_Activity_
Determine the number of lines in the data below that contain the string "link", and respond with that number alone.

_Dataset extract_
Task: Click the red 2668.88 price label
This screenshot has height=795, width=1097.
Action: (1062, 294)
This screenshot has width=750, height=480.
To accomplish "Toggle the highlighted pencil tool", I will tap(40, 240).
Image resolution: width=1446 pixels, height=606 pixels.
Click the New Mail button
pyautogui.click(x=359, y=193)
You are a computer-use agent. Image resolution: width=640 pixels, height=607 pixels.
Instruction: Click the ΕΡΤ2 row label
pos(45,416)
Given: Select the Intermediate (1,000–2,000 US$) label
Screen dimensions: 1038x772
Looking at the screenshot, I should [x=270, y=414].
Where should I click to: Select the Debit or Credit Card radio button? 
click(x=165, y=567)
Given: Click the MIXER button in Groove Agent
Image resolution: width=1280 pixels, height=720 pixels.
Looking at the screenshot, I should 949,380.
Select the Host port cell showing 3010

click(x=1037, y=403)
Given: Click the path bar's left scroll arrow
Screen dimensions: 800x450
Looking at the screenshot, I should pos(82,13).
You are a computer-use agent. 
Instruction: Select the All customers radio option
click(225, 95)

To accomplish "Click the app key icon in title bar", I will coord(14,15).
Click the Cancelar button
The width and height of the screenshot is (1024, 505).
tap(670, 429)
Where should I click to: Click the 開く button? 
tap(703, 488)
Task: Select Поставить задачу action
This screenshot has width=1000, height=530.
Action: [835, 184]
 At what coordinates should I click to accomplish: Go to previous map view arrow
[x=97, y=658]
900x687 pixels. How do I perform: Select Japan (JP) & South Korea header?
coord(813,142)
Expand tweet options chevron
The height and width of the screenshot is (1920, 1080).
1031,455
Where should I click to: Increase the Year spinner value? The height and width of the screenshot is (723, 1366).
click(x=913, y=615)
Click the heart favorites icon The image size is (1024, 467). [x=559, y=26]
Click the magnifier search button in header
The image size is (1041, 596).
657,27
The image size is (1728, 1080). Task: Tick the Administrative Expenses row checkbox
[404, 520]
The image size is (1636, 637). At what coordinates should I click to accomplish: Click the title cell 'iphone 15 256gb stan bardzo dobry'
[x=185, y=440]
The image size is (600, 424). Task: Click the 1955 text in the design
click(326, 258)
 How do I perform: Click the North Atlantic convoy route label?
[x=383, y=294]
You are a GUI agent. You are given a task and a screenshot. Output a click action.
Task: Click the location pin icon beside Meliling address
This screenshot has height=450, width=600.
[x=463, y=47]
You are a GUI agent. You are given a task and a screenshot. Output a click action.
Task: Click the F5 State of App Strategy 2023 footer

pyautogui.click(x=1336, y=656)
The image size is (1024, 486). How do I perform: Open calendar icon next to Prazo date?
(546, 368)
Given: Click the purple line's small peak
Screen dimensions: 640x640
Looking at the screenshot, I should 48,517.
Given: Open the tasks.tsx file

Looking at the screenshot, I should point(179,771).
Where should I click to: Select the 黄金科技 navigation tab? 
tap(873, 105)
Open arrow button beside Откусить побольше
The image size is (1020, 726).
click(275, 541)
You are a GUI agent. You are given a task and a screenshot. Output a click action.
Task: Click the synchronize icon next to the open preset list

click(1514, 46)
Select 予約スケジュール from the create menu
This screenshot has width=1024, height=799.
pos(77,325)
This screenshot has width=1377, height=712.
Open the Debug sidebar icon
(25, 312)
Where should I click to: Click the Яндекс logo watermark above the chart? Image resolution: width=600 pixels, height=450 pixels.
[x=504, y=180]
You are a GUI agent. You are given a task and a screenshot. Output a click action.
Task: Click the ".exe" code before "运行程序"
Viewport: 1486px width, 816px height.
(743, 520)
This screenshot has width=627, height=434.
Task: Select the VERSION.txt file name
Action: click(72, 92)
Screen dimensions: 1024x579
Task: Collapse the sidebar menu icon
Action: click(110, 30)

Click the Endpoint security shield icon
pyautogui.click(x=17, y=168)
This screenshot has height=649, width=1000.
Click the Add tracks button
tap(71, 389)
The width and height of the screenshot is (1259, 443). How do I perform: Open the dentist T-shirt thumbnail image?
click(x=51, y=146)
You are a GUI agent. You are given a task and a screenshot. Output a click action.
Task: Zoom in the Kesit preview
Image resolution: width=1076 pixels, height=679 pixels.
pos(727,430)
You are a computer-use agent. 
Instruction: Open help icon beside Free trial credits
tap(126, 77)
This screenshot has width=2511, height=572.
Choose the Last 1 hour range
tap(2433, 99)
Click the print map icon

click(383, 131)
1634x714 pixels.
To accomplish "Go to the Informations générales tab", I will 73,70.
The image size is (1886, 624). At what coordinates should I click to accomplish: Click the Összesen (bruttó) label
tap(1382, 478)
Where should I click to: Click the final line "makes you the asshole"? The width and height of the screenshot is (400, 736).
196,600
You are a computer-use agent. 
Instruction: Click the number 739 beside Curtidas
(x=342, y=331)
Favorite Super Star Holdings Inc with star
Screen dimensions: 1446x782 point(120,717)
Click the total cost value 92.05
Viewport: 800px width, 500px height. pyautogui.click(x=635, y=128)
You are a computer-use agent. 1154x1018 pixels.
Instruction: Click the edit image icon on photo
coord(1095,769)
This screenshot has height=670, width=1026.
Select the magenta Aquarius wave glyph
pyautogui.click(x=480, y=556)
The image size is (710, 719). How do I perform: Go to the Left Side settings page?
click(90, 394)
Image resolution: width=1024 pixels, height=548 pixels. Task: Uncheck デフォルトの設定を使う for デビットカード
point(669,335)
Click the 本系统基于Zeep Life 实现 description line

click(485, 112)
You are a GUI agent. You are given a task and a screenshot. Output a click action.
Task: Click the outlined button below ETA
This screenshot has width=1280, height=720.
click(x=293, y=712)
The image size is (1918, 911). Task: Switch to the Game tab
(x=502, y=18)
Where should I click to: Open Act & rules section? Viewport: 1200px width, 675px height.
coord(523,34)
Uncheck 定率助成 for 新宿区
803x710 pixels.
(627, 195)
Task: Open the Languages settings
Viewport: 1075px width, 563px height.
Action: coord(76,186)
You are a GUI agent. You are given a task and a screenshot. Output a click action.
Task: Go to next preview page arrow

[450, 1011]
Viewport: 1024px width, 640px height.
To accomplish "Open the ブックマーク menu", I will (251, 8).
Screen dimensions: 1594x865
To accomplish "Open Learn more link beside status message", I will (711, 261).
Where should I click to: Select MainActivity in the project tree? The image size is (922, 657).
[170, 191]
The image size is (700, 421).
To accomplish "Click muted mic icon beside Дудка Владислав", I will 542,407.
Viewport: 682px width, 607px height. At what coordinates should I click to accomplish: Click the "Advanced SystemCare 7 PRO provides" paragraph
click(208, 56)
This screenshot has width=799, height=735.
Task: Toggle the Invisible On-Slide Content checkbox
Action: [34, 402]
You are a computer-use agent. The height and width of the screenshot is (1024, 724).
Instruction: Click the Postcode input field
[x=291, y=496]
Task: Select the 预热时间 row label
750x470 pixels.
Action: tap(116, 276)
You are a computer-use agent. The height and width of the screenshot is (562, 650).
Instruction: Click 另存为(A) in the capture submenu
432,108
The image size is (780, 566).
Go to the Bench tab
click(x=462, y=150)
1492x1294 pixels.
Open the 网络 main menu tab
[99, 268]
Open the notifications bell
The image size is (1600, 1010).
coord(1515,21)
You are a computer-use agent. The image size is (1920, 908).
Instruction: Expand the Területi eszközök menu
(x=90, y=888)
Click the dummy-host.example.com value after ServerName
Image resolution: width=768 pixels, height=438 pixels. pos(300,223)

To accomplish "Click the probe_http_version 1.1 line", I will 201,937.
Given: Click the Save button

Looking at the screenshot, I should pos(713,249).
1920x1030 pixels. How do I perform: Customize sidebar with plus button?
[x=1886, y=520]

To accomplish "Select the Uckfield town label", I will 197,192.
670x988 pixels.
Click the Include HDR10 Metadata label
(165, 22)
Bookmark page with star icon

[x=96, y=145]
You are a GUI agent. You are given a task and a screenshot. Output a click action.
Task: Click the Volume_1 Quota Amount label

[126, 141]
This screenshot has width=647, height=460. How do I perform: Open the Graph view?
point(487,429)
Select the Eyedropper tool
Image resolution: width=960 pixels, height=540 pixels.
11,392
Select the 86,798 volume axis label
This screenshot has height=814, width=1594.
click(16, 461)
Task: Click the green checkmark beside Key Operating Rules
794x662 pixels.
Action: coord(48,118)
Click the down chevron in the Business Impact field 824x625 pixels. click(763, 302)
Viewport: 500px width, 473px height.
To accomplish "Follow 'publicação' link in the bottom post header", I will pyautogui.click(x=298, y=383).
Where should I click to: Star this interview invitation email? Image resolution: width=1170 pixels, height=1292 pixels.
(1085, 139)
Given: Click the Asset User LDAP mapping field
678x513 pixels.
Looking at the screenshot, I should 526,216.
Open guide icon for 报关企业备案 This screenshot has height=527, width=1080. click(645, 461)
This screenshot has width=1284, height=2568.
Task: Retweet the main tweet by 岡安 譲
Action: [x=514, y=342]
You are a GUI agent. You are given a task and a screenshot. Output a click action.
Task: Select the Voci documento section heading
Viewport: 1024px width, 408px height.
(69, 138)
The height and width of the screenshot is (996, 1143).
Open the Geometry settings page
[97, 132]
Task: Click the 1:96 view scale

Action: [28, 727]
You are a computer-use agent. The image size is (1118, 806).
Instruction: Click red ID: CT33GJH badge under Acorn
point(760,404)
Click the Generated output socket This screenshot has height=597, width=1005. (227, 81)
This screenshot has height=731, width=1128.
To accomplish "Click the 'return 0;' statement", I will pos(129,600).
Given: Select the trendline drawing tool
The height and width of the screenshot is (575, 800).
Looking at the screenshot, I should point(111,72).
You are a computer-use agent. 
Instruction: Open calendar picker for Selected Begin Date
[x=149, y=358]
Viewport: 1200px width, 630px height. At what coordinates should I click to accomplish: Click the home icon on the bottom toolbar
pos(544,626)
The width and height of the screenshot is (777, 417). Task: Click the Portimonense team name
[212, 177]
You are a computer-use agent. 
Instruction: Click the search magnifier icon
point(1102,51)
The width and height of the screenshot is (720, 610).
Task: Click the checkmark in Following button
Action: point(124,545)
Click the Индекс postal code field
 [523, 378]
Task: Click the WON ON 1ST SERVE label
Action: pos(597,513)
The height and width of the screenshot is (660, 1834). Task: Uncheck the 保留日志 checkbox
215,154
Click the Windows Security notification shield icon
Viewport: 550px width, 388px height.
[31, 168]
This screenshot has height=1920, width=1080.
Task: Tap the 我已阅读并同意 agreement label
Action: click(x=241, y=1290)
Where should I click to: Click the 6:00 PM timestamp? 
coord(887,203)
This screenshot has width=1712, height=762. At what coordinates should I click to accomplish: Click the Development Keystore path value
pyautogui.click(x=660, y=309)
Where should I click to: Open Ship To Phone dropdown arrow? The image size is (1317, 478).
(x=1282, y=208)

_Answer_
2